- _REQUIREMENTS_
From the column below, list every idea of invisibility that the lines starting with a dash dismiss.

Me? No. You? We can only hope. Actually, invisibility, like so many other concepts is not so much a matter of reality as it is perspective.
- If you are speaking of your corporeal form dissolving and reintegrating somewhere else, you need to see your local priest for a discussion about transsubstantiation, or hail Scotty down in the transporter room.
- If you were thinking of Astral Projecting yourself out with only your little kite string to guide you back, then check your definitions: When you astral project your body stays put; visibly put.
- If you were thinking of becoming ghost-like and sneaking into locker rooms, etc. then think again: H.G. Wells and Willie Ames had that market of absurdity cornered a long time ago.
But there is a form of invisibility that is achievable by the average adept: I once worked alongside a woman named Persephone who was expert at deflection spells.
She could sit somewhere and cast a cloak of – not invisibility – but of ‘not notice‘ around her, and the rest of us would walk in and out of the room and not notice her.
I didn’t actually know that she was doing this spell until one time she sneezed and I found out that I CAN scream like a little girl.
So Tweener, it is possible to do this, but be warned that as with most big spells the effect is very subtle and the prep work involved is daunting. It was a pretty cool skill though, I gotta admit.
And don’t EVEN tell me that you meant to do good deeds with it.
Knitwitch: You’ve been very quiet about Teo Bishop’s controversial decision to abandon Paganism for Christianity. What are your thoughts on this event?
My thought is that I hope Teo is happy and finds some peace of mind. Period.
I’ve been a big fan of ‘Bishop in the Grove‘ – the man writes with a clear eye and a grace that I can only dream about – but I never felt that he ‘spoke for me’ or my Path as a pagan. So ‘losing’ Mr. Bishop is, for me, a mild shrug: I’ve only spoken with him a few times (super nice guy), I probably won’t read BitG much now (as I don’t find Christianity that interesting), and I will miss seeing him and his knit beanie at Pantheacon. (Did you know he’s a knitter?)

- _DATA EXTRACT_
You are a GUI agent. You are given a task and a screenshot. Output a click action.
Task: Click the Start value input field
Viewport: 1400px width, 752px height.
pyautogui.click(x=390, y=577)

- _RESPONSE_
- Your corporeal form dissolving and reintegrating somewhere else
- Astral projecting yourself out with only your little kite string to guide you back
- Becoming ghost-like and sneaking into locker rooms